:: Provided entries

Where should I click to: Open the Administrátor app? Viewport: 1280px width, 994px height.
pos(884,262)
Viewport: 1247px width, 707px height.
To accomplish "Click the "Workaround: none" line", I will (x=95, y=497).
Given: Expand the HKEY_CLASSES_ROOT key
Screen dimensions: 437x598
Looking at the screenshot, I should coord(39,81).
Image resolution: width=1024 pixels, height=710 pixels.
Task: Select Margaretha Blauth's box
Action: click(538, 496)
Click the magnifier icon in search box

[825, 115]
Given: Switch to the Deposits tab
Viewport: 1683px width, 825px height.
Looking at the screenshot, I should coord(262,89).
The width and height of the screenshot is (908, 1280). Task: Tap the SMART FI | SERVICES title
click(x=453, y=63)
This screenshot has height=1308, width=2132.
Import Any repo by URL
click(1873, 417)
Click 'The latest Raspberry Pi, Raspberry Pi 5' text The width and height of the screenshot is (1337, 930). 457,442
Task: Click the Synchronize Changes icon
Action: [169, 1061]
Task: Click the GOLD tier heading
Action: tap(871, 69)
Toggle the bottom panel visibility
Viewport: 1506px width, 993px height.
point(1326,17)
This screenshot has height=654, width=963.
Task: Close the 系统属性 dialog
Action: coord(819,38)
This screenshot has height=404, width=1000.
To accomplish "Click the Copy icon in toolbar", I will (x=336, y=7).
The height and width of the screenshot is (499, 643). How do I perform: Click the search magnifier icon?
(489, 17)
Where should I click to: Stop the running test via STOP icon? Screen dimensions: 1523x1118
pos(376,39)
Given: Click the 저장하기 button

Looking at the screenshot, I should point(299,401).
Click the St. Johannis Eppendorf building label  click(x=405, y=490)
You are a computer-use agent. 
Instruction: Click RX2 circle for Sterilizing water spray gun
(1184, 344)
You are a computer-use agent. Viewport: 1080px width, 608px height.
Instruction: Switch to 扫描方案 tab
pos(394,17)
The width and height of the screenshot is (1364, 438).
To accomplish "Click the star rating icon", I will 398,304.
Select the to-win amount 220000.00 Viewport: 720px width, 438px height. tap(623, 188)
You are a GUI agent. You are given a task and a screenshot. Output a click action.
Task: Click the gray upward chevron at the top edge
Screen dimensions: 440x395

::::

**Task prompt**
Copy the material above line for line, keeping every character unchanged.

**Exercise response**
Where should I click to: Open the Administrátor app? Viewport: 1280px width, 994px height.
pos(884,262)
Viewport: 1247px width, 707px height.
To accomplish "Click the "Workaround: none" line", I will (x=95, y=497).
Given: Expand the HKEY_CLASSES_ROOT key
Screen dimensions: 437x598
Looking at the screenshot, I should coord(39,81).
Image resolution: width=1024 pixels, height=710 pixels.
Task: Select Margaretha Blauth's box
Action: click(538, 496)
Click the magnifier icon in search box

[825, 115]
Given: Switch to the Deposits tab
Viewport: 1683px width, 825px height.
Looking at the screenshot, I should coord(262,89).
The width and height of the screenshot is (908, 1280). Task: Tap the SMART FI | SERVICES title
click(x=453, y=63)
This screenshot has height=1308, width=2132.
Import Any repo by URL
click(1873, 417)
Click 'The latest Raspberry Pi, Raspberry Pi 5' text The width and height of the screenshot is (1337, 930). 457,442
Task: Click the Synchronize Changes icon
Action: [169, 1061]
Task: Click the GOLD tier heading
Action: tap(871, 69)
Toggle the bottom panel visibility
Viewport: 1506px width, 993px height.
point(1326,17)
This screenshot has height=654, width=963.
Task: Close the 系统属性 dialog
Action: coord(819,38)
This screenshot has height=404, width=1000.
To accomplish "Click the Copy icon in toolbar", I will (x=336, y=7).
The height and width of the screenshot is (499, 643). How do I perform: Click the search magnifier icon?
(489, 17)
Where should I click to: Stop the running test via STOP icon? Screen dimensions: 1523x1118
pos(376,39)
Given: Click the 저장하기 button

Looking at the screenshot, I should point(299,401).
Click the St. Johannis Eppendorf building label  click(x=405, y=490)
You are a computer-use agent. 
Instruction: Click RX2 circle for Sterilizing water spray gun
(1184, 344)
You are a computer-use agent. Viewport: 1080px width, 608px height.
Instruction: Switch to 扫描方案 tab
pos(394,17)
The width and height of the screenshot is (1364, 438).
To accomplish "Click the star rating icon", I will 398,304.
Select the to-win amount 220000.00 Viewport: 720px width, 438px height. tap(623, 188)
You are a GUI agent. You are given a task and a screenshot. Output a click action.
Task: Click the gray upward chevron at the top edge
Screen dimensions: 440x395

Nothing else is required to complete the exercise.